▸ PROVIDED RECORDS

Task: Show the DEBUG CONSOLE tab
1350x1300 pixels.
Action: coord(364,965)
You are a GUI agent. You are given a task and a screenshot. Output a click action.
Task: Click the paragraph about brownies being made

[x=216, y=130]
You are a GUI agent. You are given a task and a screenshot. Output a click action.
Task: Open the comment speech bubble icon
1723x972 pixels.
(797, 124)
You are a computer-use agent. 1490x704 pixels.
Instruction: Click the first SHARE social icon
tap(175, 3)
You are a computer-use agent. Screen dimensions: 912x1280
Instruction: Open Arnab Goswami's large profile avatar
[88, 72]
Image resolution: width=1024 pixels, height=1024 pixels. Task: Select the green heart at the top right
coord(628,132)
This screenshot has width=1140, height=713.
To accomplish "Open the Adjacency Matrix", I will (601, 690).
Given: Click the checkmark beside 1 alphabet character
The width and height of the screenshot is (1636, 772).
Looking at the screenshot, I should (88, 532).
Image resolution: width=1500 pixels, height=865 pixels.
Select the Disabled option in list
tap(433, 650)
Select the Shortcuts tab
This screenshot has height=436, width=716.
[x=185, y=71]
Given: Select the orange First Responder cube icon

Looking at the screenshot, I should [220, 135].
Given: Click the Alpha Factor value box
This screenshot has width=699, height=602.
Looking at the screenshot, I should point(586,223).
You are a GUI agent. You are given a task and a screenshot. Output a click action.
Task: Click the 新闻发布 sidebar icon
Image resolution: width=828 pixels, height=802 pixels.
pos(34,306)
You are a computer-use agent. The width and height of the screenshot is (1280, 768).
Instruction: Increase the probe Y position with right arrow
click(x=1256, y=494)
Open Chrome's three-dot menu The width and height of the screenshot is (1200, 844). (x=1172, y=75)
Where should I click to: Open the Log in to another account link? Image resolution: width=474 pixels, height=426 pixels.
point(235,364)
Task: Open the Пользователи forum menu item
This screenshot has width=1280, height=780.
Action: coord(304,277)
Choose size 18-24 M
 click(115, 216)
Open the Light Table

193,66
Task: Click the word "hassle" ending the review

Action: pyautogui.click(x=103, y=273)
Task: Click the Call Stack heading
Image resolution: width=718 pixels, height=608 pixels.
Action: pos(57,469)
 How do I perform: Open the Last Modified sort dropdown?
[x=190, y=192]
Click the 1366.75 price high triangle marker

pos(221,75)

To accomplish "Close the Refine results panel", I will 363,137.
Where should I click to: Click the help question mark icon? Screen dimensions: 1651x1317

▸ TASK PROMPT
Your task is to reproduce exactly the lines that begin with the one containing "How do I perform: Open" and continue to the end of the data, both ends included.

▸ WORKED SOLUTION
 How do I perform: Open the Last Modified sort dropdown?
[x=190, y=192]
Click the 1366.75 price high triangle marker

pos(221,75)

To accomplish "Close the Refine results panel", I will 363,137.
Where should I click to: Click the help question mark icon? Screen dimensions: 1651x1317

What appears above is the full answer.